Nearly four years ago, several national physicians’ groups – representing family doctors, obstetricians and gynecologists, general surgeons and rural physicians – met in Banff to discuss the challenges of rural surgical care. They agreed the answer lies in some kind of a networked system of care, linking urban specialists with rural generalists. But the ideal formula remains unclear.

Different approaches are currently being used across Canada. In Ontario, general surgeons provide most surgical care in remote areas, while towns across western Canada rely on about 150 family physicians who have undergone some surgical skills training. Some of these family physicians are international medical graduates who trained as surgeons abroad but work as family doctors in Canada. There is currently only one program in Canada, located in Prince Albert, Sask., that teaches surgical skills to family doctors. Fifteen family physicians have graduated from the program since its inception in 2007 – a number that falls far short in matching the number of retiring rural general surgeons.

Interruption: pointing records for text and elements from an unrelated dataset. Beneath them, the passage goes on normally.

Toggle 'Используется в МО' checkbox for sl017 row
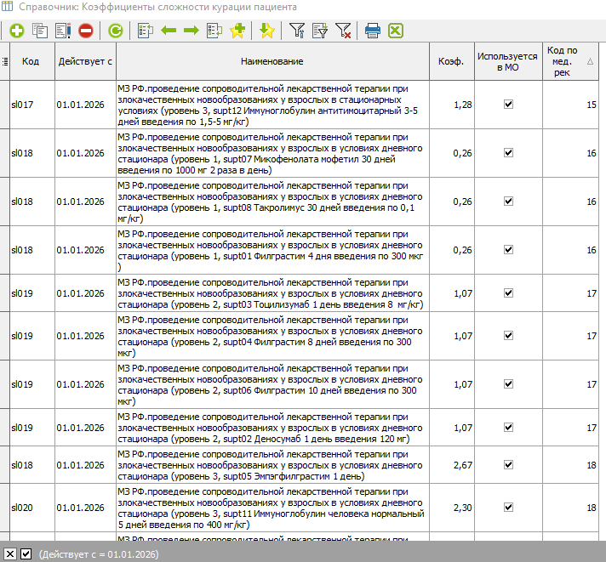This screenshot has width=606, height=562. pos(508,104)
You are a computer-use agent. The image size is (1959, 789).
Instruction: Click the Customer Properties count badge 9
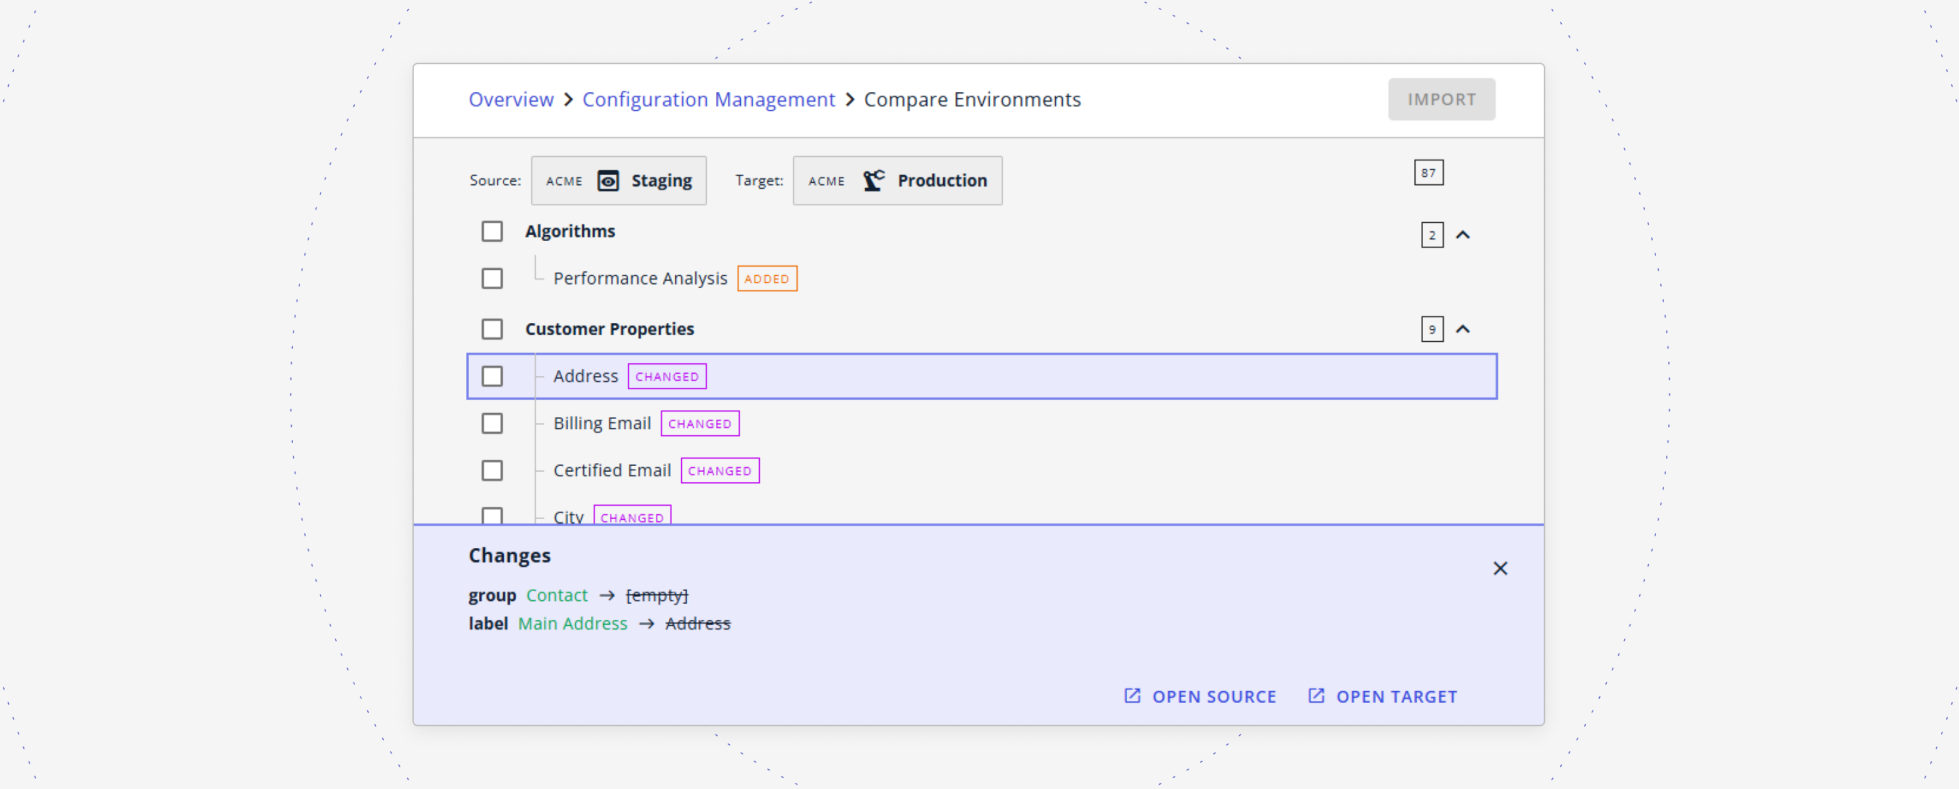pyautogui.click(x=1431, y=329)
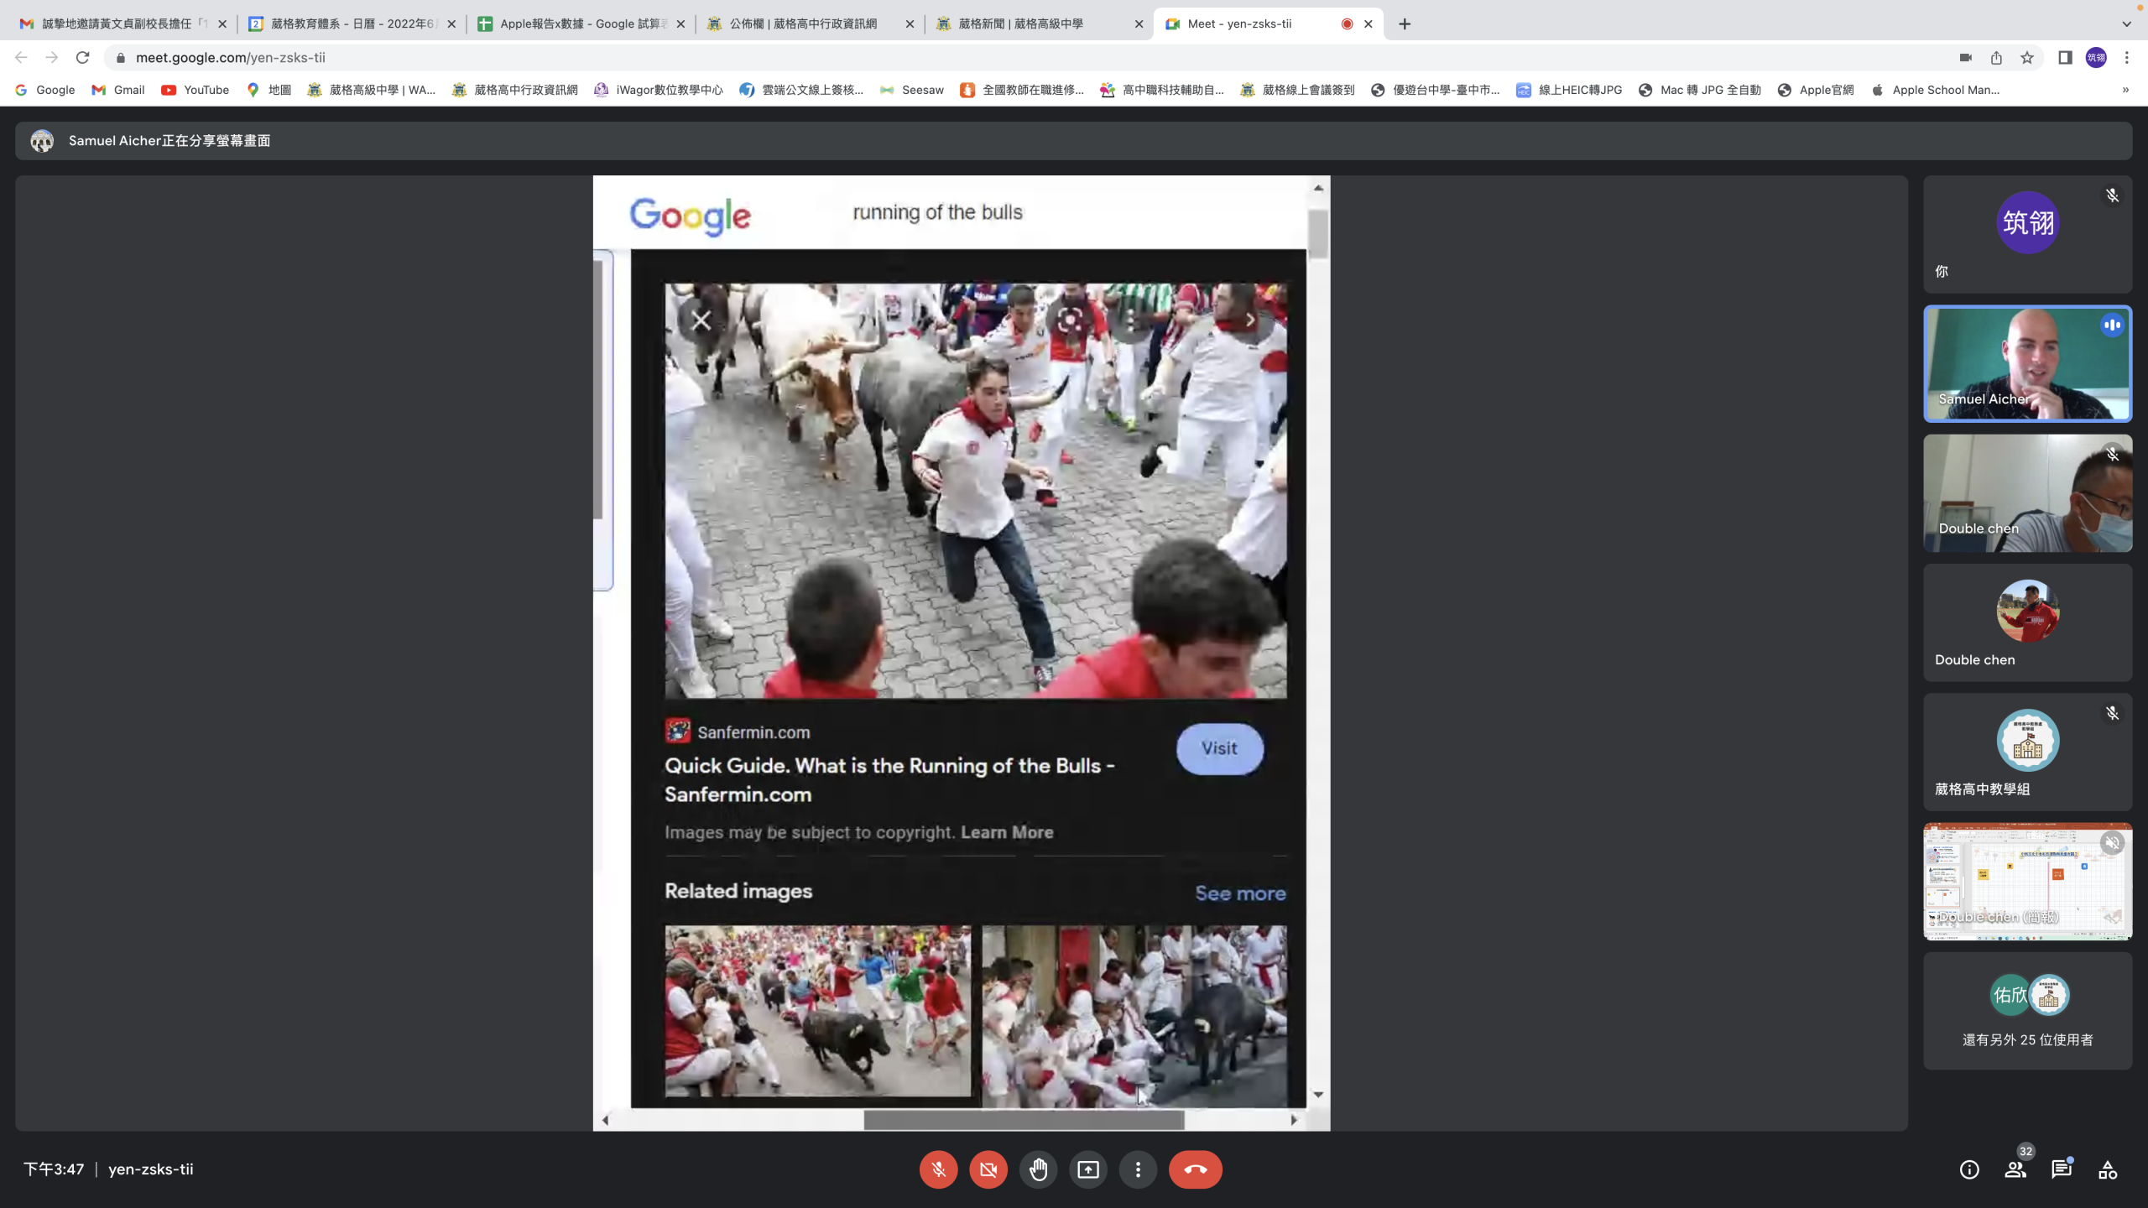Image resolution: width=2148 pixels, height=1208 pixels.
Task: Click the present screen icon
Action: [1088, 1169]
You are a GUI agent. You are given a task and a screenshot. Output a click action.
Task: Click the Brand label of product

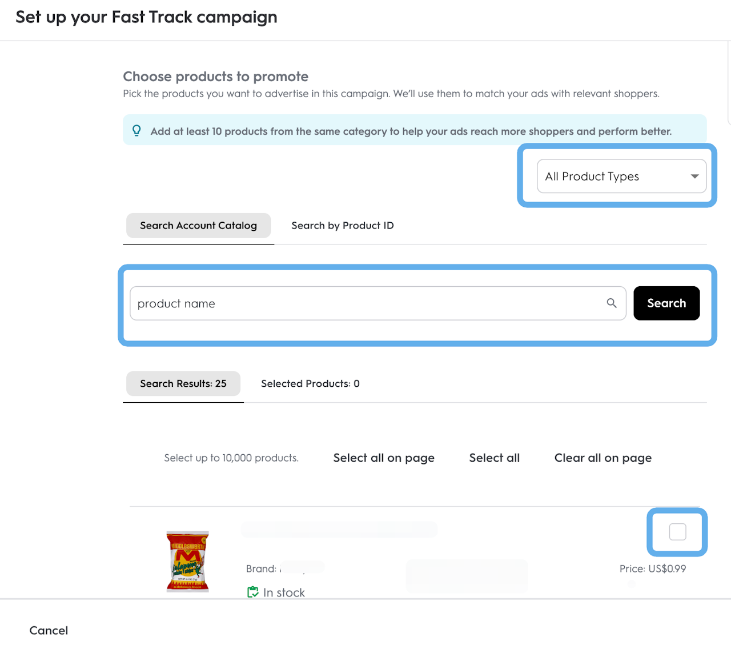(x=261, y=569)
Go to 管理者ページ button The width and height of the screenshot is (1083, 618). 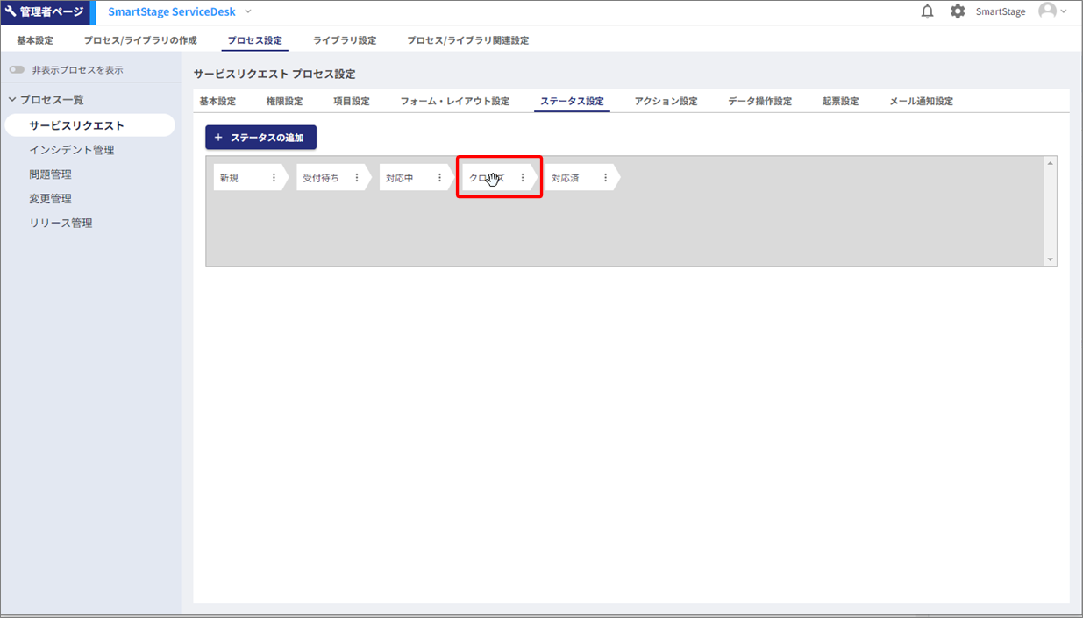click(x=45, y=11)
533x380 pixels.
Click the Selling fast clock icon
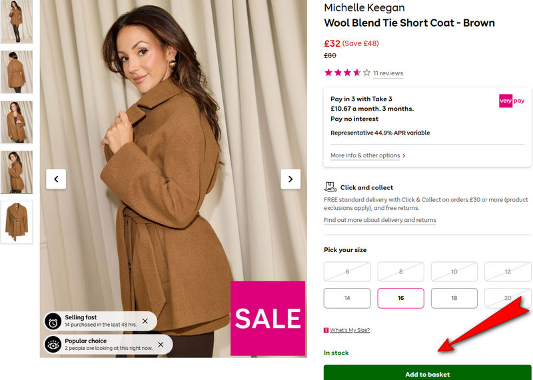point(53,321)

Dr. Stephen Hiscock, a general surgeon in Salmon Arm, B.C., points out that Canada has an excess of general surgeons but they are poorly distributed across the country, disproportionally based in cities that have surgeons who are currently underemployed or unemployed. Jurisdictions across Canada are exploring different options to address this imbalance, looking at ideas such as rotating general surgeons into smaller communities for short periods, attracting more rural students to medical schools and developing surgical residency programs that prepare surgeons for rural practice. “Our job is to look after people in this country,” Hiscock says. “When you look at people in some isolated areas [their access to health care services] approach that of a developing nation. We can do a better job.”